The 22-year-old was killed during a fight at the KetMoRee bar and restaurant on the night before his sister's wedding.
Since Gonzales' murder, the city of Davis has placed a moratorium on the opening of new night spots that serve alcohol.
No one disagrees that the attack by out-of-town suspects now under arrest is tragic, but there's plenty of disagreement about the city's new stance.
"I just think they're kind of overreacting about this whole situation," said UC Davis student and bartender Kelsie Zimmerer.
FOX40 caught her out along G Street early in the afternoon.
Howard Chang, who works in Davis, was taking an afternoon walk with his 15-year-old son.
"It does seem like a pretty high rate of incidents at the bars, so I don't think it's an overreaction," Chang said.
"I don't think most people understand that at 1 a.m. Thursday to Friday there are more people on G Street than during the busiest times of the day," said Davis' Assistant Police Chief Darren Pytel.
As the community debates the matter, more G Street restrictions are being considered, like 11 p.m.closing times, with lights out even earlier on holidays like Halloween.
Bar owners have been meeting to come up with their own solutions.
Several have just agreed to share payment for on-street, patrolling security -- and that's not all.
"One of the ideas we came up with ... we just received the wands today. We're gonna start wanding people checking for knives or guns or whatever," said panelist Sergio Saenz, the owner of Tres Hermanas.
That may work, but Zimmerer says the effort to dry up the area's alcohol-related problems may actually tap a worse scenario.

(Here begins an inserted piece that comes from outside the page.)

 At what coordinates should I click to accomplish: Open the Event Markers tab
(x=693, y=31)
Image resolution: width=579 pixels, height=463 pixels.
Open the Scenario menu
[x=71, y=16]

"They don't want to open any new nightclub businesses. Basically what you're doing is just keeping all the current bars that are open for late night as packed as they are. I'm a bartender, and we get really busy at night, so you're just letting more people build up, more pressure build up and that's when situations happen," she said.
There was a lot of talk at Tuesday night's meeting about how society's focus on alcohol and celebrating 21st birthdays with it needs to change.
Suggestions for Davis to recruit some late-night businesses for G Street that have nothing to do with alcohol may be the closest the city can get to that kind of change.